DIRECTIONS FOR THIS TASK
Although the data below contains pictures, output only the lines between those holding "Task: Open Bluetooth & devices settings" and "Click the thumbs-up Like icon", inclusive, exactly and without those pictures.

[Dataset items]

= = = =

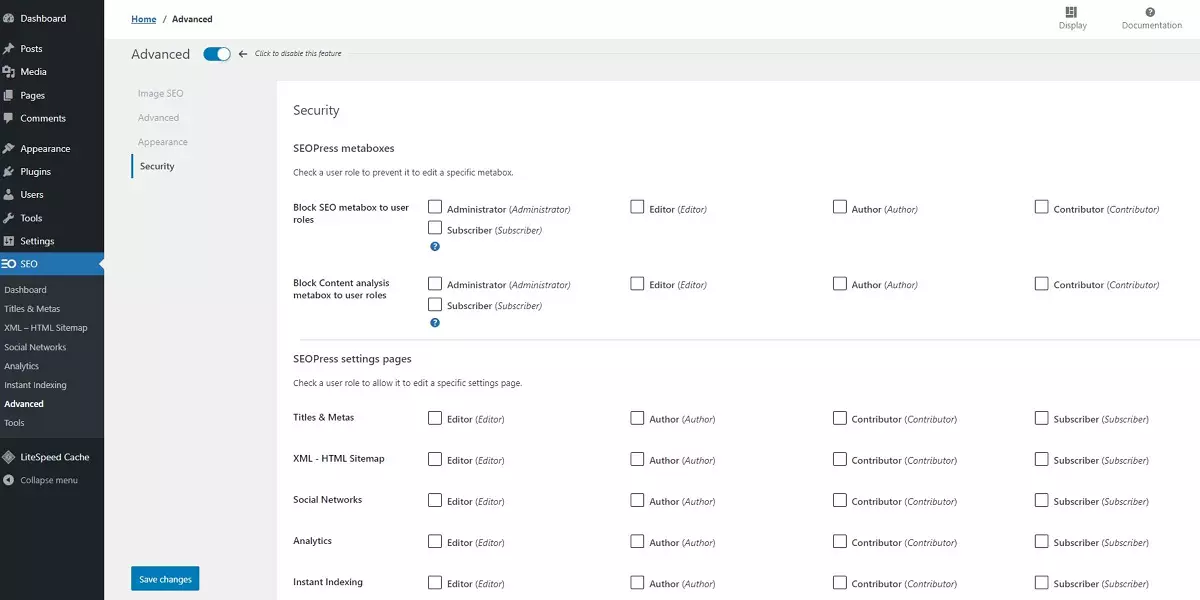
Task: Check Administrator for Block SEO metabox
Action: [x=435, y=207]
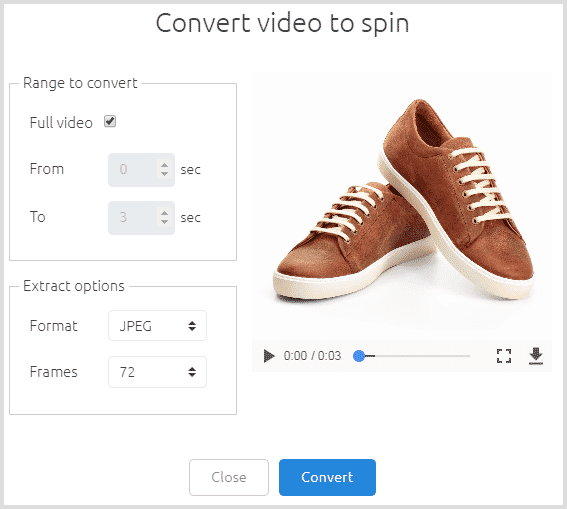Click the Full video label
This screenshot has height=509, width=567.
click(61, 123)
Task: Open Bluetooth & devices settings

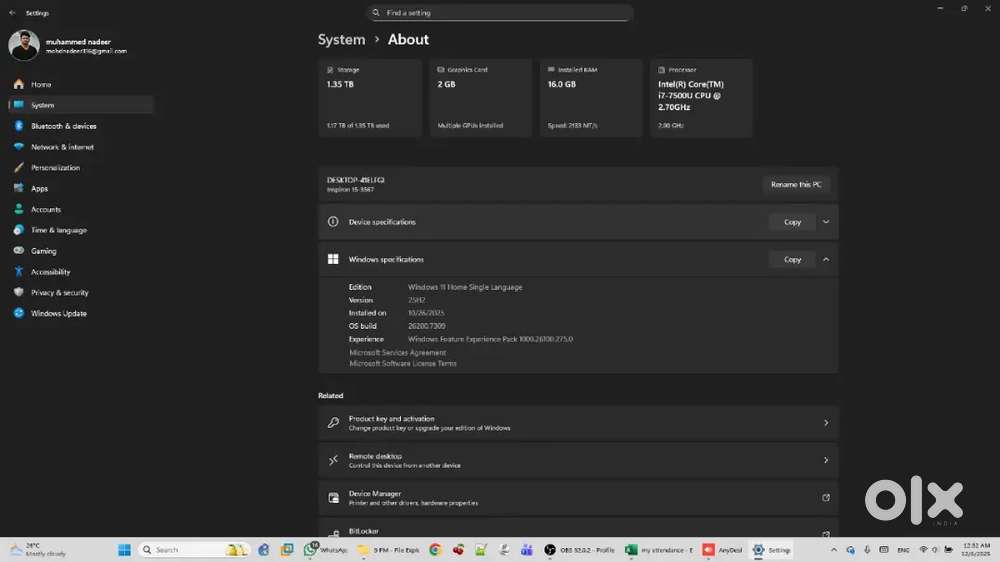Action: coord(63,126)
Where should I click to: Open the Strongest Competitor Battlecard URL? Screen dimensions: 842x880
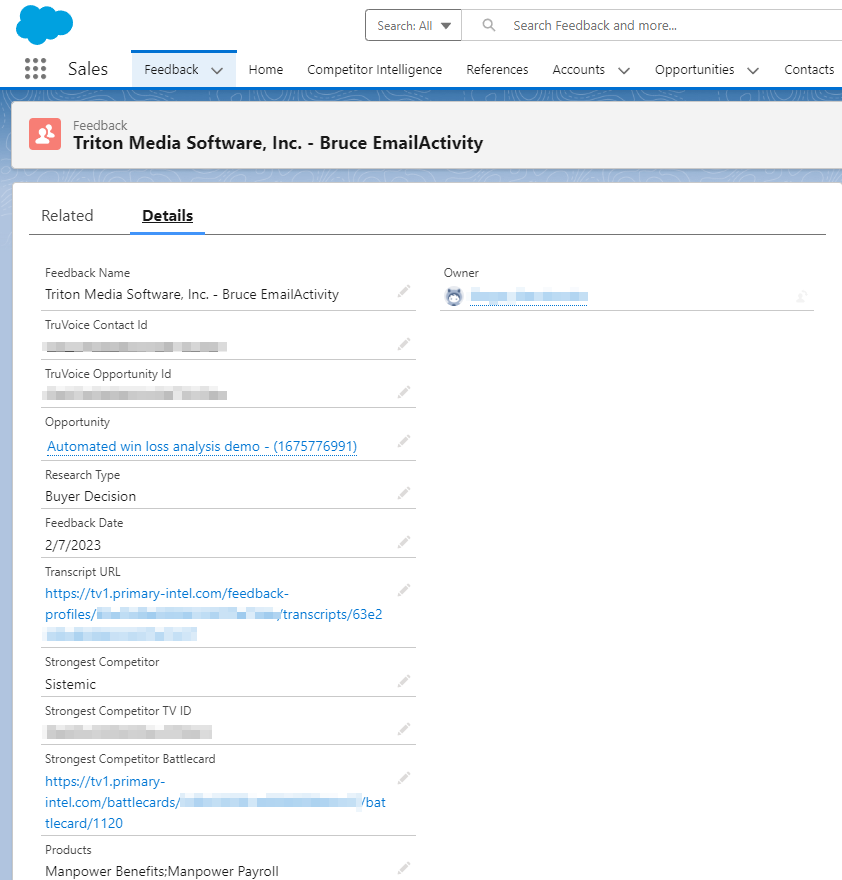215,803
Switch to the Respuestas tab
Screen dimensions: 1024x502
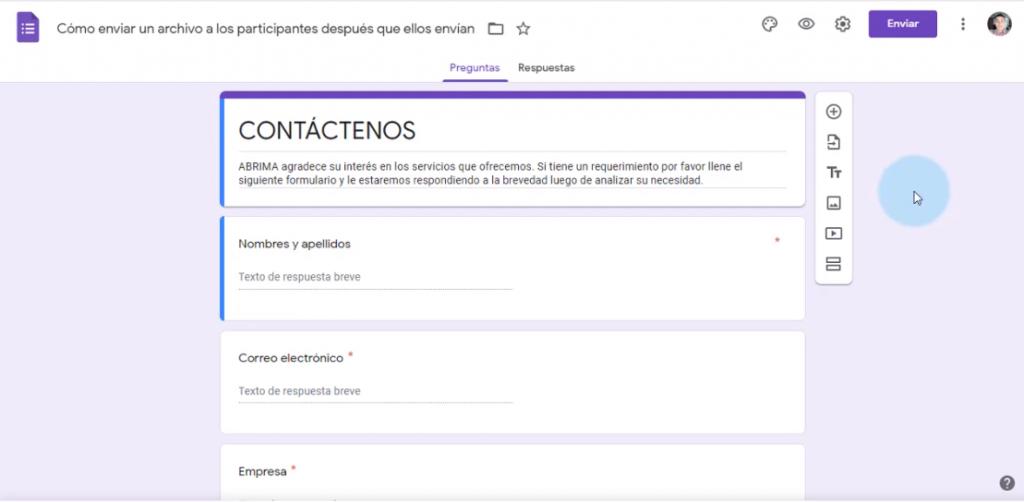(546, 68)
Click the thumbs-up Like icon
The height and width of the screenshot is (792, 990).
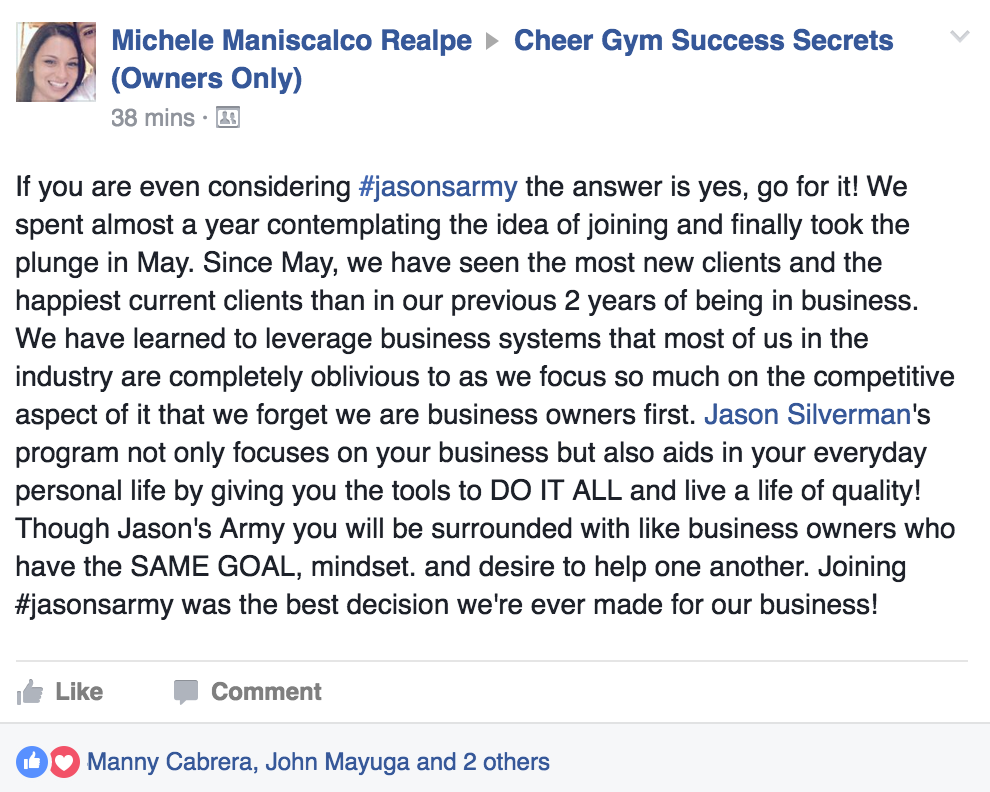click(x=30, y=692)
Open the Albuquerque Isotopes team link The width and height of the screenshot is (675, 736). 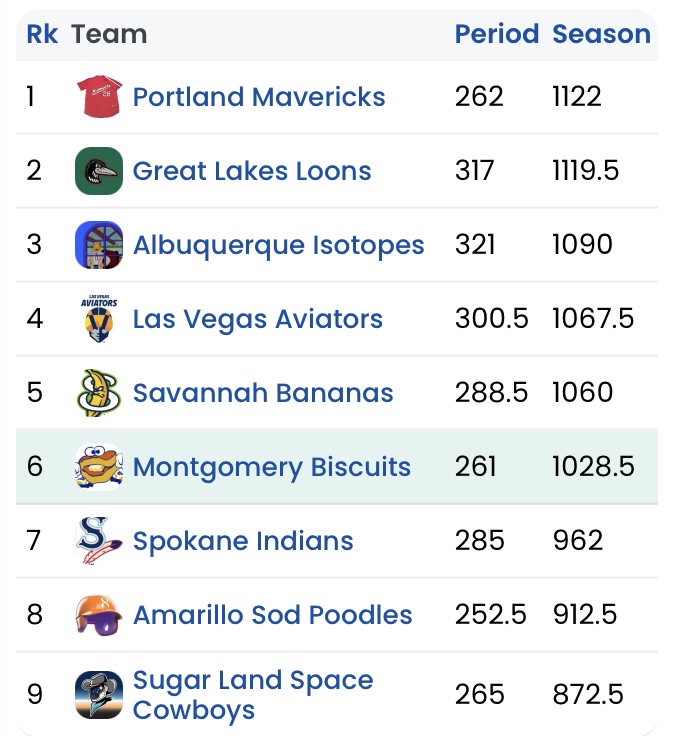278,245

= = = =

OUTPUT
Task: Open Bluetooth & devices settings

Action: coord(63,126)
Where should I click to: Open the Strongest Competitor Battlecard URL? Screen dimensions: 842x880
215,803
Switch to the Respuestas tab
Screen dimensions: 1024x502
(546, 68)
Click the thumbs-up Like icon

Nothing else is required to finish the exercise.